Podczas gdy wykonanie zdjęcia lub nagrania na tle legendarnego apartamentu nie będzie już w najbliższym czasie możliwe, oferta zakupu nowojorskiej nieruchomości, której właścicielką do niedawna była Sarah Jessica Parker, może zelektryzować fanów serii. Choć odtwórczyni roli Carrie Bradshaw nie zamieszkała w rezydencji, zainwestowała w jej renowację i przez kilka lat traktowała mieszkanie jako swoją osobistą garderobę. Co jeszcze wyróżnia to miejsce na tle innych nowojorskich apartamentów i z jakim wydatkiem muszą liczyć się jego przyszli właściciele?

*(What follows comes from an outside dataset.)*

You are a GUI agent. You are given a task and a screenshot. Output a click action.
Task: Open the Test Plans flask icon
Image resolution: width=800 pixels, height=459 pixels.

Nowojorska posiadłość Sarah Jessica Parker: pięć pięter, 630 mkw powierzchni
Na pięciu piętrach zlokalizowanej w Greenwich Village kamienicy z 1864 roku znajduje się sześć sypialni, siedem łazienek, dwa pokoje kąpielowe i imponującej wielkości salon z częściowo przeszklonym sufitem umożliwiającym wypełnienie przestrzeni naturalnym światłem. W podziemiach kamienicy umiejscowiona jest przestronna piwnica zabudowana czerwoną cegłą i przystosowana do przechowania kolekcji ponad 1000 win świata w dostosowanej do tego celu temperaturze. Mieszkańcy liczącego ponad 630 mkw lokum mogą zaczerpnąć świeżego powietrza nie tylko na jednym z dwóch tarasów, ale i w ogrodzie usytuowanym na patio zabytkowego budynku. W chłodniejsze wieczory mogą ogrzać się przy jednym z siedmiu kominków rozmieszczonych w głównych pomieszczeniach apartamentu, między innymi w sypialni. Dla spragnionych chwili wytchnienia przy lekturze ulubionej powieści, do dyspozycji pozostaje biblioteka na trzecim piętrze apartamentu.